(Stored records)
+ + + + + + +

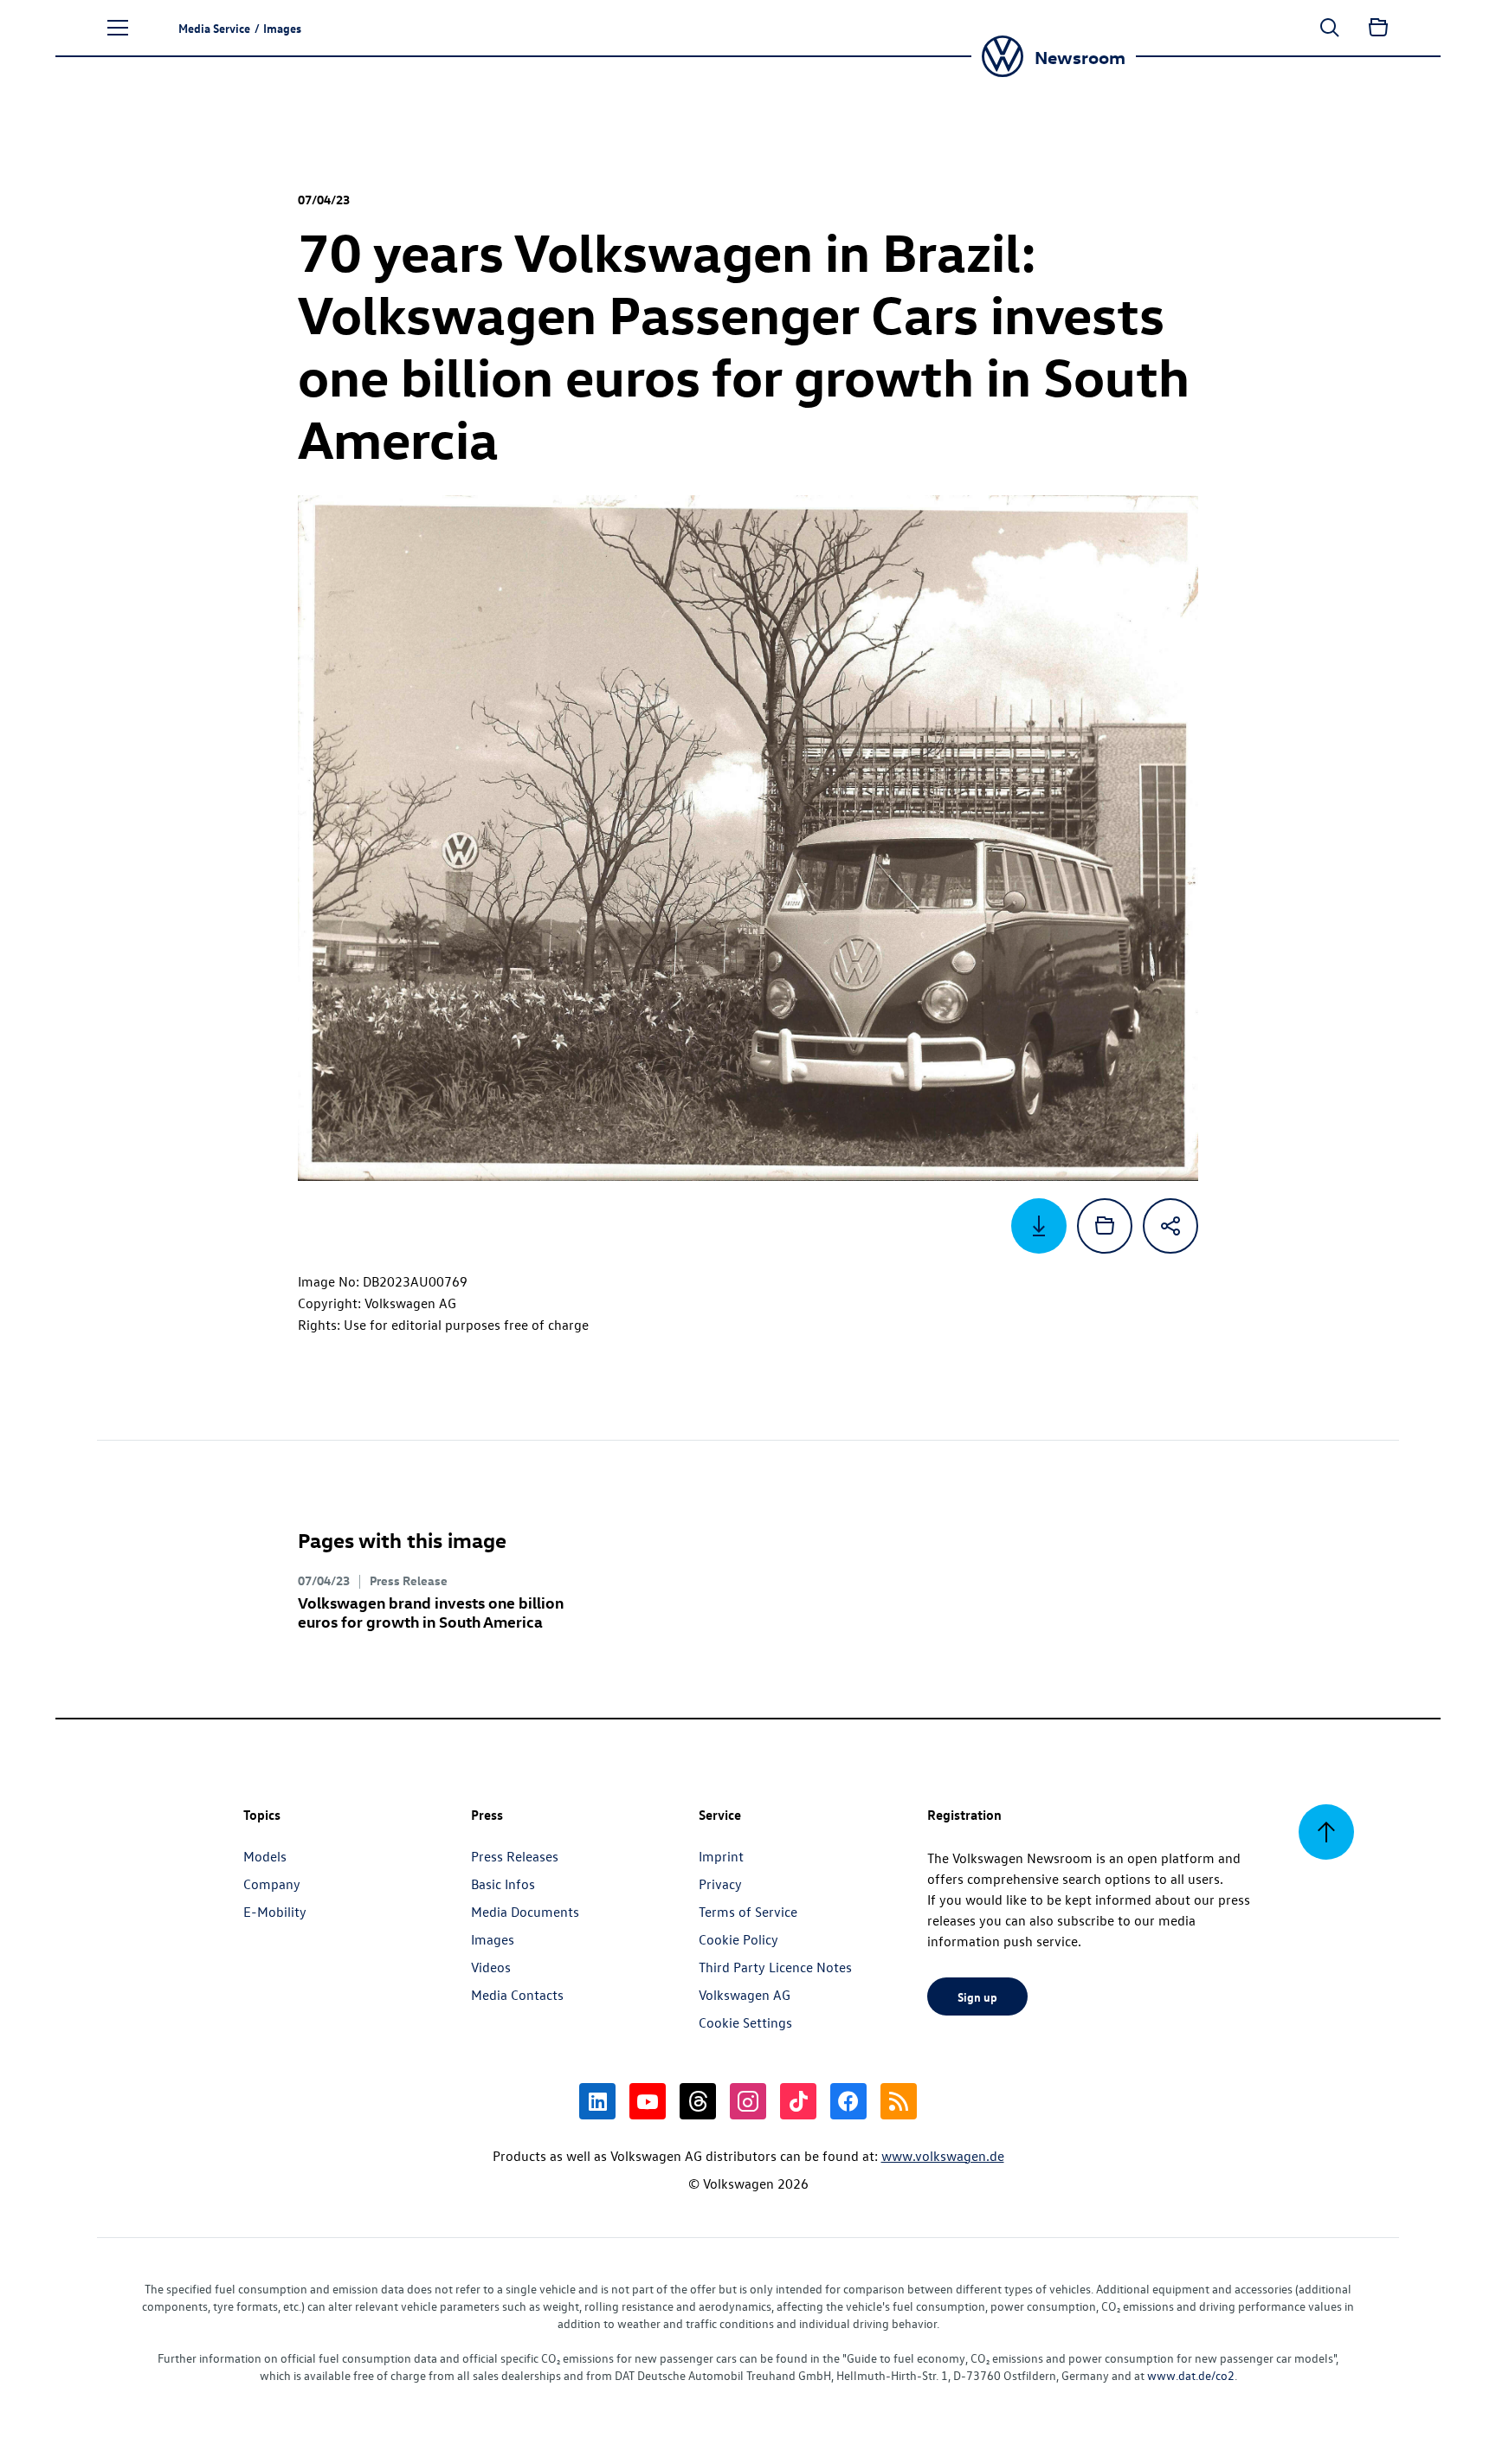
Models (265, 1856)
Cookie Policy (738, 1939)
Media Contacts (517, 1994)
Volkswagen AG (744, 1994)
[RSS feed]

+ + + + + + +

TASK GOAL »
Each record above must be retyped exactly. Omit the pictures.

SOLUTION TO THE PROBLEM »
Models (265, 1856)
Cookie Policy (738, 1939)
Media Contacts (517, 1994)
Volkswagen AG (744, 1994)
[RSS feed]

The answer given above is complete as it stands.